Touching in places, but mostly clumsy

★★
theatre review (edinburgh) | Read in About 2 minutes
32683 large
Leave a Message
Photo by Ali Wright
Published 08 Aug 2019

Like so many shows at this year’s Fringe, Leave a Message has its roots in lived experience. The tightly confined three-hander, written by Ed Coleman and James Mitchell, is based on the afternoon Coleman spent clearing out his dead father’s flat. Sorting through the detritus, Ed soon finds himself reflecting on his own life. Is he just repeating his father’s mistakes?

The first thing you notice about Sarah Mercadé’s detailed set is the mess. The small stage is crowded with junk – unopened letters, books, empty bottles, laundry. With his friend Sarah, Ed wades through this sea of stuff, looking for clues about his father’s final days. It becomes clear that he drank himself into an early grave, dying in isolation and squalor – a fate that Ed fears he may also be hurtling towards.
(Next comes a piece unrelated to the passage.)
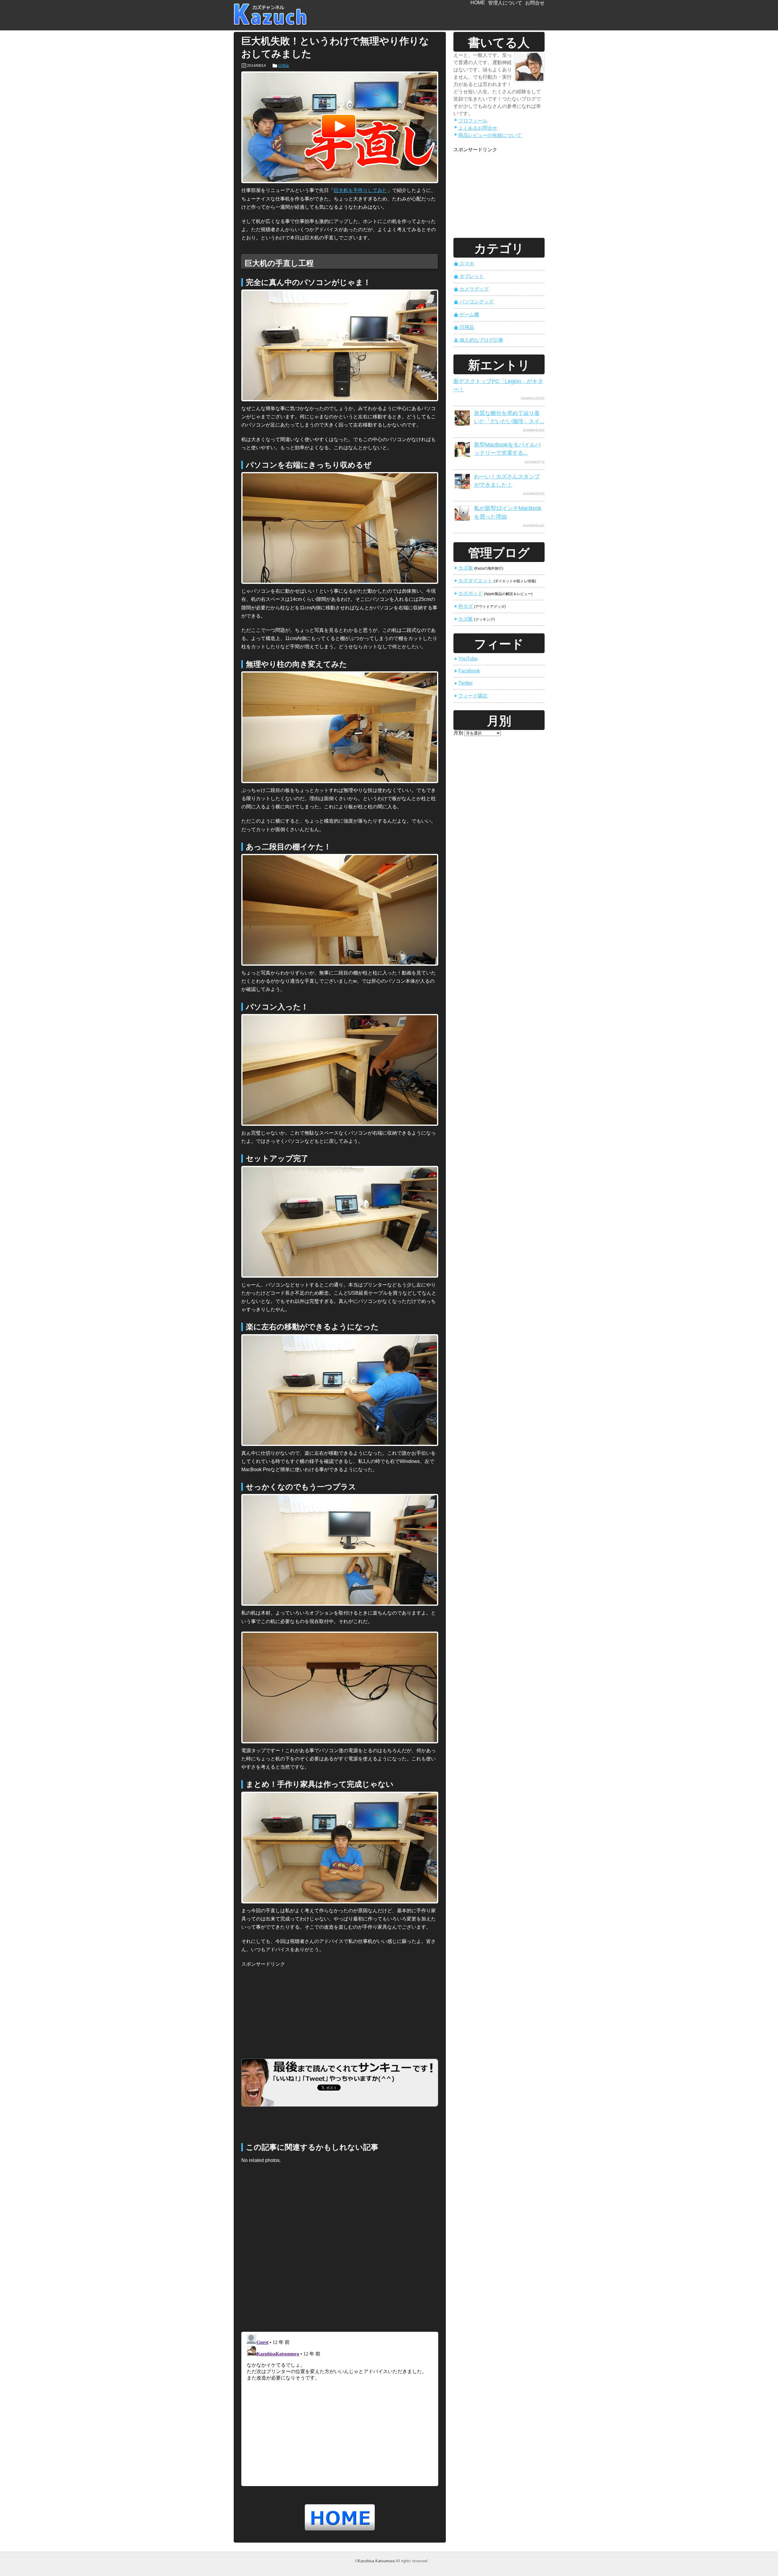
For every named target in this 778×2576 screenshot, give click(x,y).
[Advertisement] (286, 2006)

All of this is clumsily uncovered. An answering machine is the main conduit of information, a device that is increasingly contrived. It’s convenient that the messages are listened to intermittently, drip-feeding dramatic revelations, and that a crucial phone call arrives just as another character is walking back into the room. The play starts to feel like a series of laboriously connected plot points rather than a convincing narrative.

There are some touching moments between the characters, but mostly Coleman and Mitchell’s script meanders, treading water until the next bombshell. And when Ed finally does confront his demons, it feels abrupt and unearned, as though the play were in need of a quick conclusion.